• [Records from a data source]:
══════════════════════════════

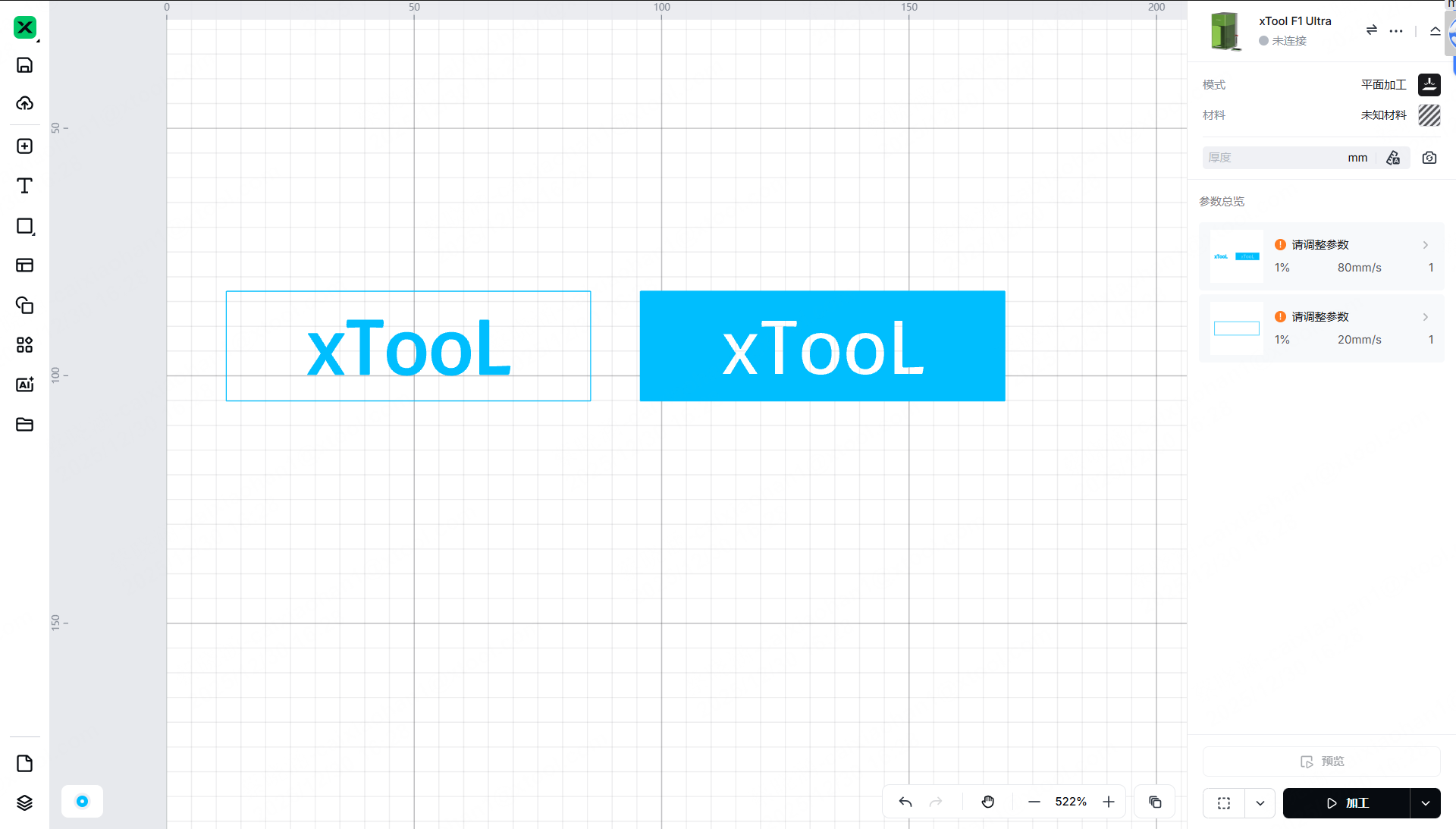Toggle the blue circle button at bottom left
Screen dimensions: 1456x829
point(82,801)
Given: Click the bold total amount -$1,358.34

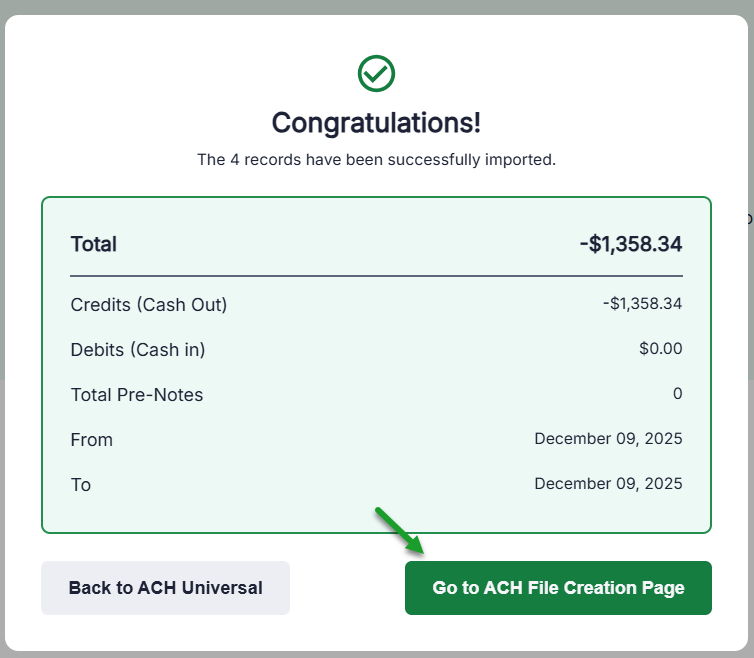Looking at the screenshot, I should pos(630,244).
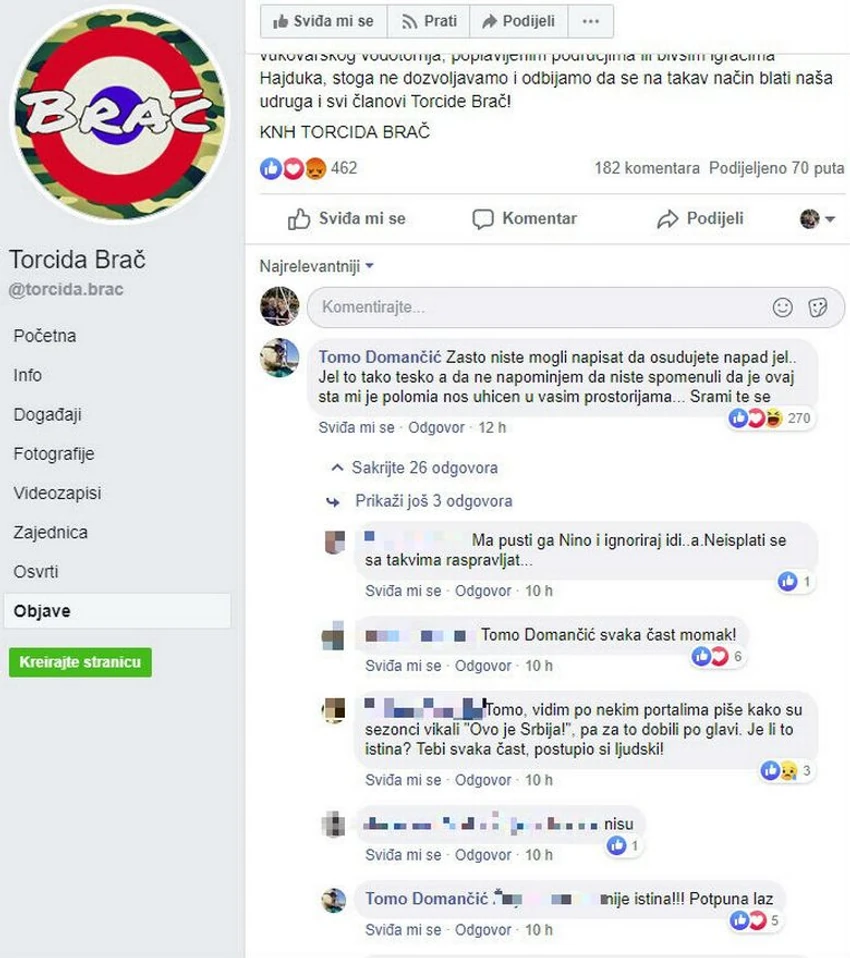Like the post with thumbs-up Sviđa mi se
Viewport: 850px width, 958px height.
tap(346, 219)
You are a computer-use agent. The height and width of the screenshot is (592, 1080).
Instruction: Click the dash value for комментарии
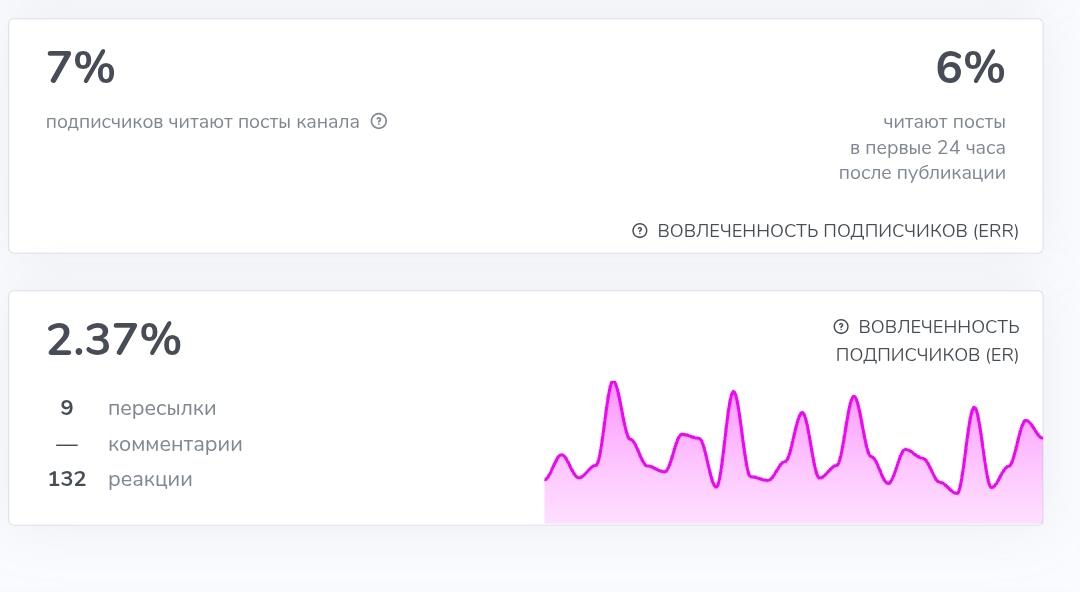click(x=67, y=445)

══════════════════════════════

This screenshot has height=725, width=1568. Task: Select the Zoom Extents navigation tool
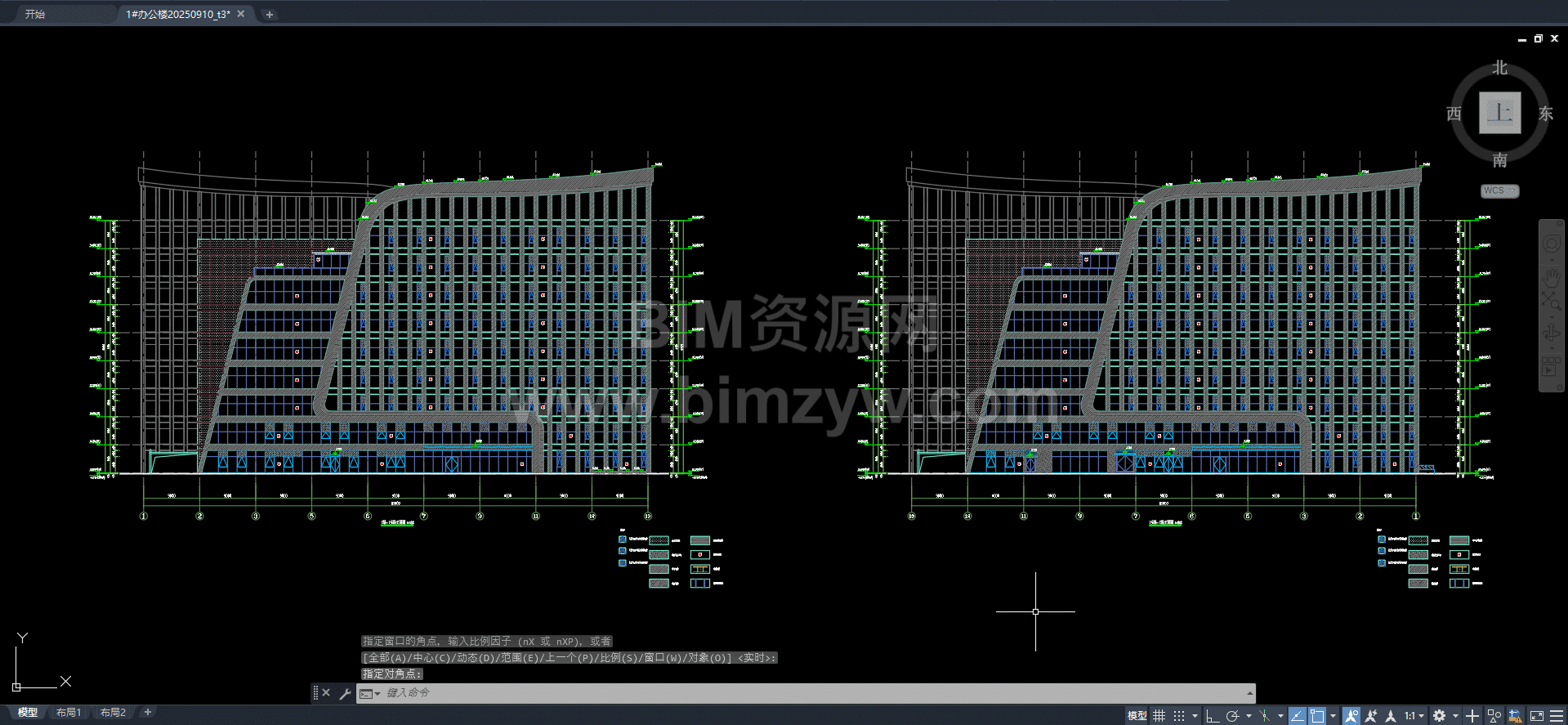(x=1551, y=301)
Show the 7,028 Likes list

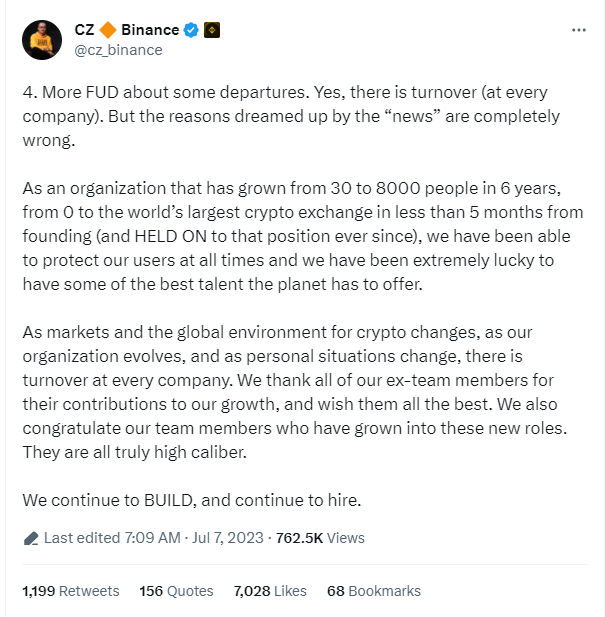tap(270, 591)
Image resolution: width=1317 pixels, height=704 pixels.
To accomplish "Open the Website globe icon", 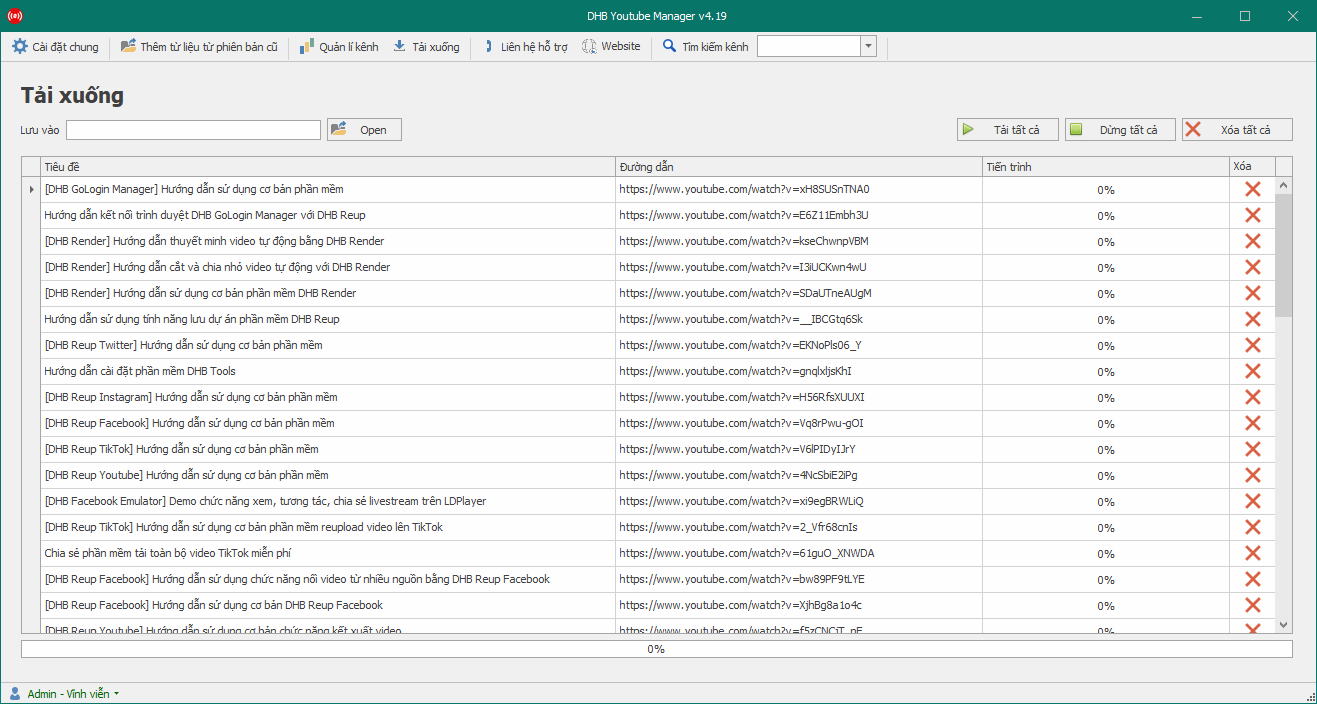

══════════════════════════════

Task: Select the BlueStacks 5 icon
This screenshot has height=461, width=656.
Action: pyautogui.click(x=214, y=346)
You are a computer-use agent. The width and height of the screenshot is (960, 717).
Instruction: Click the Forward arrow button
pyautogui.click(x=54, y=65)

══════════════════════════════

• [INSTRUCTION]: Copy the lines of the records word for word, starting at the line that contains "Show the 7,028 Likes list" and ending at the line that contains "the Website globe". Leave the pictures out.

• [EXERCISE RESULT]:
Show the 7,028 Likes list

tap(270, 591)
Image resolution: width=1317 pixels, height=704 pixels.
To accomplish "Open the Website globe icon", 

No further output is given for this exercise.